▶ Entries from a pointing dataset:
-*-

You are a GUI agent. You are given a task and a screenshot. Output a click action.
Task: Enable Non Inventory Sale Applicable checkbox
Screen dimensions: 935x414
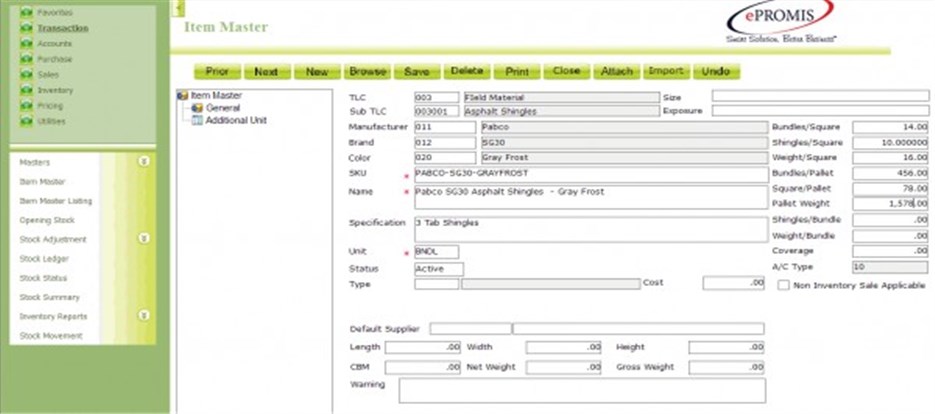(x=784, y=285)
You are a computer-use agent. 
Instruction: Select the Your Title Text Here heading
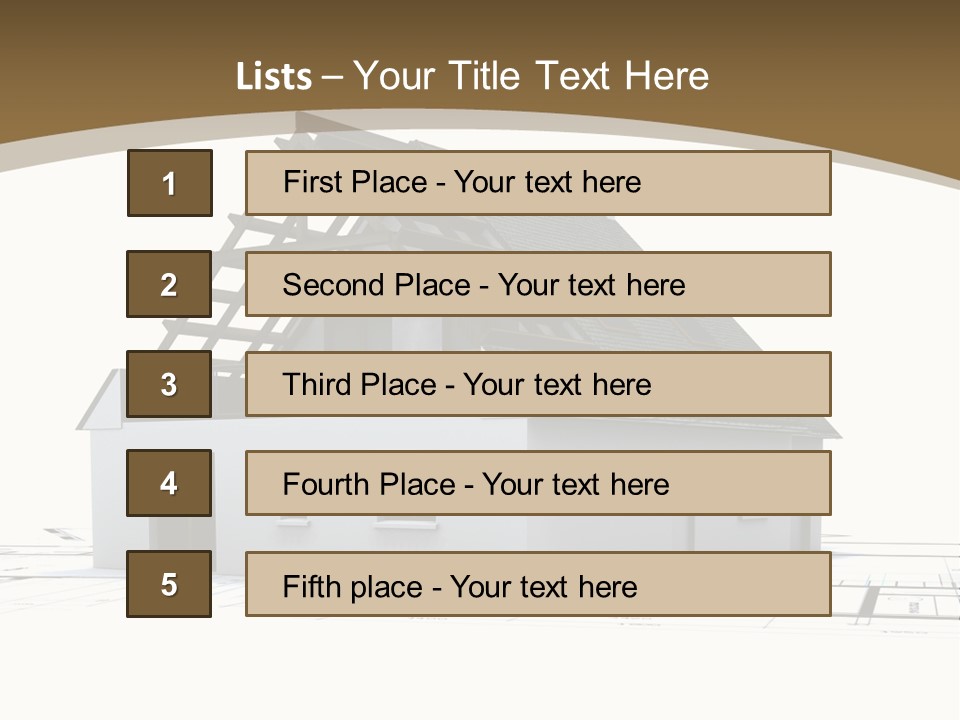click(530, 76)
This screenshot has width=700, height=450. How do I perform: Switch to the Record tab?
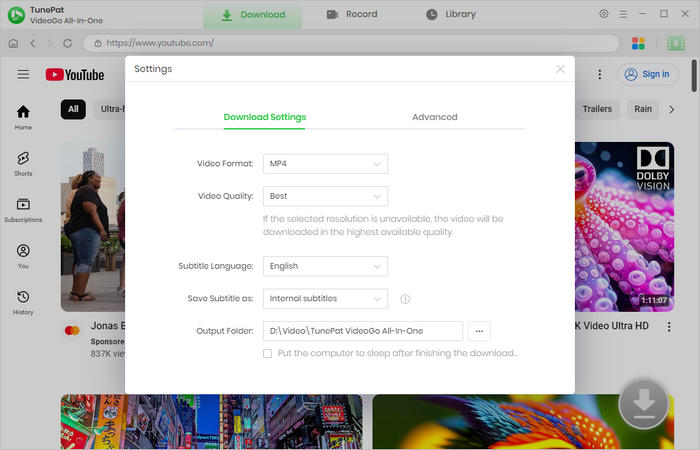352,15
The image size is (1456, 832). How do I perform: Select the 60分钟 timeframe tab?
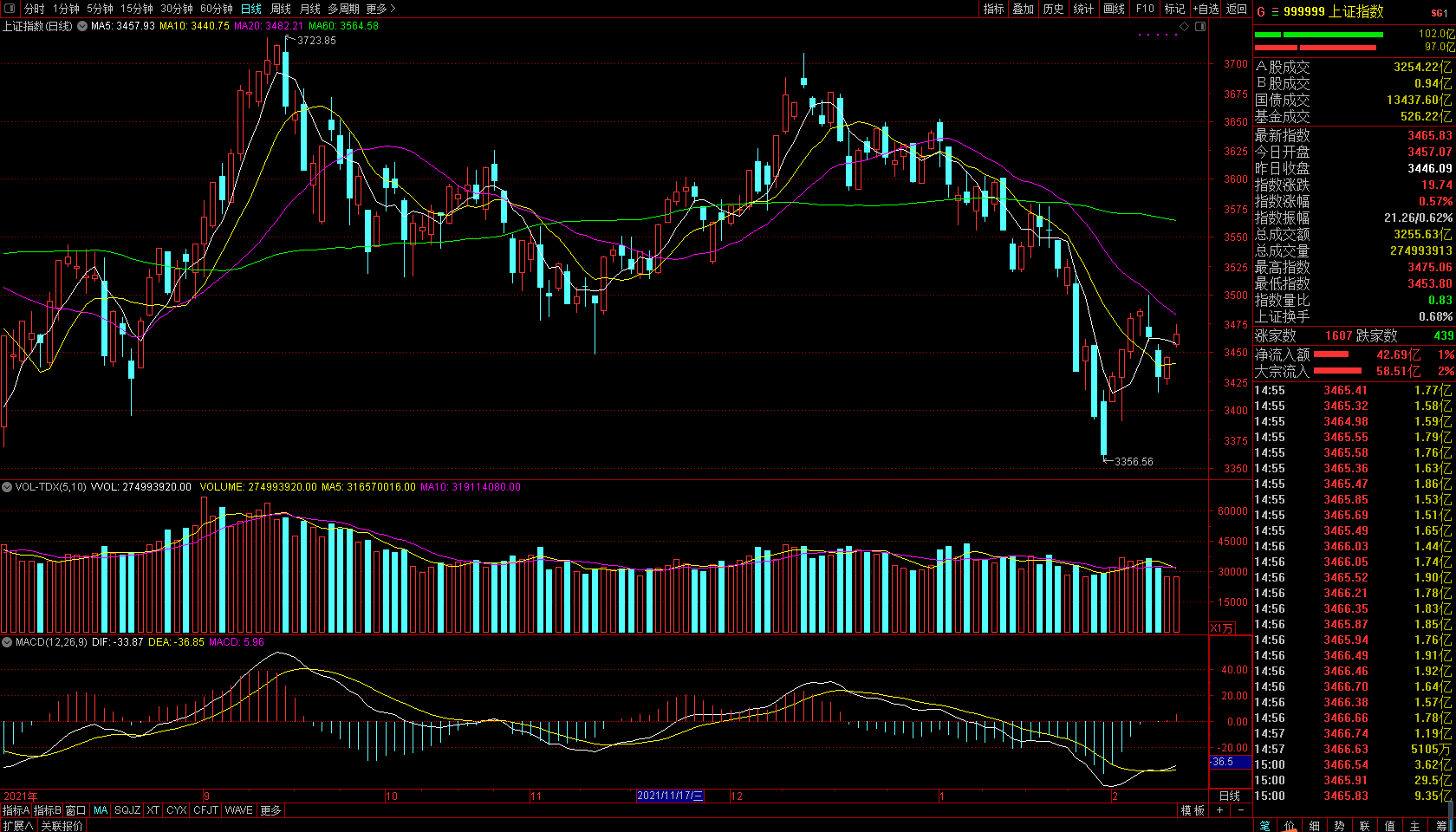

-*-

▶ WORK TO BE COMPLETED:
Write out every line of the entries above again, requests included, but multiply each click coordinate in the answers by 0.5 and round to whole numbers, with halves going up. Leave the pictures out.

▶ TASK SOLUTION:
You are a GUI agent. You are given a task and a screenshot. Output a click action.
Task: Enable Non Inventory Sale Applicable checkbox
Screen dimensions: 935x414
(x=392, y=143)
You are a computer-use agent. 
Instruction: Select the Your Title Text Here heading
click(265, 38)
This screenshot has width=700, height=450. How do I perform: Switch to the Record tab?
176,8
The image size is (1456, 832). How do I perform: Select the 60分钟 timeframe tab?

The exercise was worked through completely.